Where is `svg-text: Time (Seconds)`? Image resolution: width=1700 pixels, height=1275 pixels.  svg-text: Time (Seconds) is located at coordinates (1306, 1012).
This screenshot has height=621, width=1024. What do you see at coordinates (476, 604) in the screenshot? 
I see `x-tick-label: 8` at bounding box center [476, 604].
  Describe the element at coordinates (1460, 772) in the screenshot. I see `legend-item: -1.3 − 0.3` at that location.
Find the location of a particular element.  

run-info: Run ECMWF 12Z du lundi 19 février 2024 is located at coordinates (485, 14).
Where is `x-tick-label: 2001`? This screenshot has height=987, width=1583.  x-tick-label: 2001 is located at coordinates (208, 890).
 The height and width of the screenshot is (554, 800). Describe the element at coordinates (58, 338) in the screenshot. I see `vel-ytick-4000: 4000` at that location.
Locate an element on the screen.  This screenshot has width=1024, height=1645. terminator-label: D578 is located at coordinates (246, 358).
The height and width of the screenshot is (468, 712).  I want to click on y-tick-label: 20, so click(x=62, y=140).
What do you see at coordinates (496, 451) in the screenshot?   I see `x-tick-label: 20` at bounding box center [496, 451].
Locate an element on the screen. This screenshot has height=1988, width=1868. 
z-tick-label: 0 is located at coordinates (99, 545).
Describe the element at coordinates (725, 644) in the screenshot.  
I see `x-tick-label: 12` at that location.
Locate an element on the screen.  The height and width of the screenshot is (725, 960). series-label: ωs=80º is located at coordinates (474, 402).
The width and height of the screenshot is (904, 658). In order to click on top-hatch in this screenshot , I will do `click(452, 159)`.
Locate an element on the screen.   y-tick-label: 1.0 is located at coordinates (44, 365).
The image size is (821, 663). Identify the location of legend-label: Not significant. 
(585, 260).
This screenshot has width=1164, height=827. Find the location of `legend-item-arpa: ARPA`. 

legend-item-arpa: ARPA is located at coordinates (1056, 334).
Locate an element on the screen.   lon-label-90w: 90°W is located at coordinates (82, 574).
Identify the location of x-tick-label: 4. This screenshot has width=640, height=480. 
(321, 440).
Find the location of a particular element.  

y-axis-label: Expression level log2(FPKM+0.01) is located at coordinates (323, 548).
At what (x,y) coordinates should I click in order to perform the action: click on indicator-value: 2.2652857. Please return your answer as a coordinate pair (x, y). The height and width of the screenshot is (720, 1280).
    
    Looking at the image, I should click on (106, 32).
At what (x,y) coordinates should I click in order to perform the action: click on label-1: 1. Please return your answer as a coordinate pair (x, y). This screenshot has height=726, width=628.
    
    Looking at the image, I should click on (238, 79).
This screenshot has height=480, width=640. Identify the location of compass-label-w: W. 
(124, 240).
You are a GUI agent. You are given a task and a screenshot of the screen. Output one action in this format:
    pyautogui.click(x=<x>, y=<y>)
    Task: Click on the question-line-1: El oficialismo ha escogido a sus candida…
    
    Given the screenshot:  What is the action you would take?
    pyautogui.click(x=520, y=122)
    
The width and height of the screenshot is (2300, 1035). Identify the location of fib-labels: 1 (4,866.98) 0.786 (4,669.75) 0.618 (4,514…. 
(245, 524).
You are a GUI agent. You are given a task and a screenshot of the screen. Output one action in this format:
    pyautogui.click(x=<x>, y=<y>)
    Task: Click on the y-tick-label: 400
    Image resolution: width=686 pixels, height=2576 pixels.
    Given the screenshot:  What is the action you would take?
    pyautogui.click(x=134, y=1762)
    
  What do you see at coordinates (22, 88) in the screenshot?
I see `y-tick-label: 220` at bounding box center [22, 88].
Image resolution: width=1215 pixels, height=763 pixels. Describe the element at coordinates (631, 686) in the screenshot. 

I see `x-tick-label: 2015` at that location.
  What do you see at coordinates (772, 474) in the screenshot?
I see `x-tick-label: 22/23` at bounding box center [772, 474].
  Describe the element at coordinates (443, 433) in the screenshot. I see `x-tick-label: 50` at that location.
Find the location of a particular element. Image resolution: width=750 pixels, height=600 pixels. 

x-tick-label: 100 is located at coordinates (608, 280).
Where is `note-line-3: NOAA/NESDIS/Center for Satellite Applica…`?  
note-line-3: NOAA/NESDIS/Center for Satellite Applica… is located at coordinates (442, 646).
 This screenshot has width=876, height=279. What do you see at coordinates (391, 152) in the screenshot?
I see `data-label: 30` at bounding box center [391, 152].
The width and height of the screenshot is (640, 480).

....................

What to work on: Count the lines in the items above that contain the string "Applica". Reply with the number alone.

Finished exercise: 2